When transcribing the entries, keep each one exactly as it is.

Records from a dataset
------------------------------------
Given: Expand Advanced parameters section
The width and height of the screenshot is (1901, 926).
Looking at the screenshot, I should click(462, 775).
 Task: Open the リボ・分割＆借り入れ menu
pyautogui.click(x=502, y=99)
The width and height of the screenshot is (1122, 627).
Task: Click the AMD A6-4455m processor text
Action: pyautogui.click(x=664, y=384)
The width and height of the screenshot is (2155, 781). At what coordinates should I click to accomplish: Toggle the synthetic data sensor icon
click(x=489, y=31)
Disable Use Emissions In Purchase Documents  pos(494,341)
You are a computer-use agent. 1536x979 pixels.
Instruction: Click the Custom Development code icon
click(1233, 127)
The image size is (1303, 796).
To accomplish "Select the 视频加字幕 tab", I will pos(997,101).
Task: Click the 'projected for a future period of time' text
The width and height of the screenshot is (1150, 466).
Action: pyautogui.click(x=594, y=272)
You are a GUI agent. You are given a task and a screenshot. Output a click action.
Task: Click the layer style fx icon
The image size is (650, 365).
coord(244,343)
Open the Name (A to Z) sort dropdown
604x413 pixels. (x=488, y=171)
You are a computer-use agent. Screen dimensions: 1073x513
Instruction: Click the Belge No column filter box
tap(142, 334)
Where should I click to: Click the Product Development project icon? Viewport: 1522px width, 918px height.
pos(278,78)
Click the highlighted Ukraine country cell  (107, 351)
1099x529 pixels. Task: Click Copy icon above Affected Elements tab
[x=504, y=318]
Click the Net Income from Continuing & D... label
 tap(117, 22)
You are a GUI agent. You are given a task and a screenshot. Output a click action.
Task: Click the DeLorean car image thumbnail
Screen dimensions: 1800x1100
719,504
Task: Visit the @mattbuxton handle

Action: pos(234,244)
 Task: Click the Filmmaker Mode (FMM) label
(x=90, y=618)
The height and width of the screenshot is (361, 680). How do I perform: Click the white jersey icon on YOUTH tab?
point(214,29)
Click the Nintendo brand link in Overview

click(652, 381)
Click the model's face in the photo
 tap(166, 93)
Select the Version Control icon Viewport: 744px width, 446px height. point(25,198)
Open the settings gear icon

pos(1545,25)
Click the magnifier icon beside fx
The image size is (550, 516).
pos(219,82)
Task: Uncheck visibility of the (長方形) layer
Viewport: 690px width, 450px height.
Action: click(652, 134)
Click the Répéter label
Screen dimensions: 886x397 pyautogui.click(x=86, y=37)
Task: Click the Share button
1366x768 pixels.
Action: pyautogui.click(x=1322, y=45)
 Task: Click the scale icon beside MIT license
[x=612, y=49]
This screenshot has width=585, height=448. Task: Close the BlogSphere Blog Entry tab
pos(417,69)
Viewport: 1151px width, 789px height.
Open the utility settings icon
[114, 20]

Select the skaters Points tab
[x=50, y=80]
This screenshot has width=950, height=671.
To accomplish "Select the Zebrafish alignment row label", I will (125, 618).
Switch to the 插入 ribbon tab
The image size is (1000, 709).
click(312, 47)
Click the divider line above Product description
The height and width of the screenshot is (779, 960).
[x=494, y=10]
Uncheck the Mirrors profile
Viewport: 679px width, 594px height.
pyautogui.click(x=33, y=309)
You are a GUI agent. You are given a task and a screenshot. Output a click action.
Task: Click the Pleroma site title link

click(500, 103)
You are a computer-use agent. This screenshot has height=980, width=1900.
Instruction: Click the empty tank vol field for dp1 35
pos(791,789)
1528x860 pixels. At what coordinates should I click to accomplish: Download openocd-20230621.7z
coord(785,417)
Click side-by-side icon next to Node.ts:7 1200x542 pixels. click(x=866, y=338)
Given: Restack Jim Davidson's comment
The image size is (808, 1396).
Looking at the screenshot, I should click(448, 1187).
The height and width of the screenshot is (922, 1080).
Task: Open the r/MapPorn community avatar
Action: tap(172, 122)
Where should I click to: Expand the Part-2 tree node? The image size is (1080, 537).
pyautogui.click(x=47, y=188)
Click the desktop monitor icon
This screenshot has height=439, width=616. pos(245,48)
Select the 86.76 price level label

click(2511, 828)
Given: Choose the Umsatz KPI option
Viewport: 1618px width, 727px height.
------------------------------------
REPLY TO THE EXERCISE
Given: Expand Advanced parameters section
The width and height of the screenshot is (1901, 926).
Looking at the screenshot, I should click(462, 775).
 Task: Open the リボ・分割＆借り入れ menu
pyautogui.click(x=502, y=99)
The width and height of the screenshot is (1122, 627).
Task: Click the AMD A6-4455m processor text
Action: pyautogui.click(x=664, y=384)
The width and height of the screenshot is (2155, 781). At what coordinates should I click to accomplish: Toggle the synthetic data sensor icon
click(x=489, y=31)
Disable Use Emissions In Purchase Documents  pos(494,341)
You are a computer-use agent. 1536x979 pixels.
Instruction: Click the Custom Development code icon
click(1233, 127)
The image size is (1303, 796).
To accomplish "Select the 视频加字幕 tab", I will pos(997,101).
Task: Click the 'projected for a future period of time' text
The width and height of the screenshot is (1150, 466).
Action: pyautogui.click(x=594, y=272)
You are a GUI agent. You are given a task and a screenshot. Output a click action.
Task: Click the layer style fx icon
The image size is (650, 365).
coord(244,343)
Open the Name (A to Z) sort dropdown
604x413 pixels. (x=488, y=171)
You are a computer-use agent. Screen dimensions: 1073x513
Instruction: Click the Belge No column filter box
tap(142, 334)
Where should I click to: Click the Product Development project icon? Viewport: 1522px width, 918px height.
pos(278,78)
Click the highlighted Ukraine country cell  (107, 351)
1099x529 pixels. Task: Click Copy icon above Affected Elements tab
[x=504, y=318]
Click the Net Income from Continuing & D... label
 tap(117, 22)
You are a GUI agent. You are given a task and a screenshot. Output a click action.
Task: Click the DeLorean car image thumbnail
Screen dimensions: 1800x1100
719,504
Task: Visit the @mattbuxton handle

Action: pos(234,244)
 Task: Click the Filmmaker Mode (FMM) label
(x=90, y=618)
The height and width of the screenshot is (361, 680). How do I perform: Click the white jersey icon on YOUTH tab?
point(214,29)
Click the Nintendo brand link in Overview

click(652, 381)
Click the model's face in the photo
 tap(166, 93)
Select the Version Control icon Viewport: 744px width, 446px height. point(25,198)
Open the settings gear icon

pos(1545,25)
Click the magnifier icon beside fx
The image size is (550, 516).
pos(219,82)
Task: Uncheck visibility of the (長方形) layer
Viewport: 690px width, 450px height.
Action: click(652, 134)
Click the Répéter label
Screen dimensions: 886x397 pyautogui.click(x=86, y=37)
Task: Click the Share button
1366x768 pixels.
Action: pyautogui.click(x=1322, y=45)
 Task: Click the scale icon beside MIT license
[x=612, y=49]
This screenshot has width=585, height=448. Task: Close the BlogSphere Blog Entry tab
pos(417,69)
Viewport: 1151px width, 789px height.
Open the utility settings icon
[114, 20]

Select the skaters Points tab
[x=50, y=80]
This screenshot has width=950, height=671.
To accomplish "Select the Zebrafish alignment row label", I will (125, 618).
Switch to the 插入 ribbon tab
The image size is (1000, 709).
click(312, 47)
Click the divider line above Product description
The height and width of the screenshot is (779, 960).
[x=494, y=10]
Uncheck the Mirrors profile
Viewport: 679px width, 594px height.
pyautogui.click(x=33, y=309)
You are a GUI agent. You are given a task and a screenshot. Output a click action.
Task: Click the Pleroma site title link

click(500, 103)
You are a computer-use agent. This screenshot has height=980, width=1900.
Instruction: Click the empty tank vol field for dp1 35
pos(791,789)
1528x860 pixels. At what coordinates should I click to accomplish: Download openocd-20230621.7z
coord(785,417)
Click side-by-side icon next to Node.ts:7 1200x542 pixels. click(x=866, y=338)
Given: Restack Jim Davidson's comment
The image size is (808, 1396).
Looking at the screenshot, I should click(448, 1187).
The height and width of the screenshot is (922, 1080).
Task: Open the r/MapPorn community avatar
Action: tap(172, 122)
Where should I click to: Expand the Part-2 tree node? The image size is (1080, 537).
pyautogui.click(x=47, y=188)
Click the desktop monitor icon
This screenshot has height=439, width=616. pos(245,48)
Select the 86.76 price level label

click(2511, 828)
Given: Choose the Umsatz KPI option
Viewport: 1618px width, 727px height.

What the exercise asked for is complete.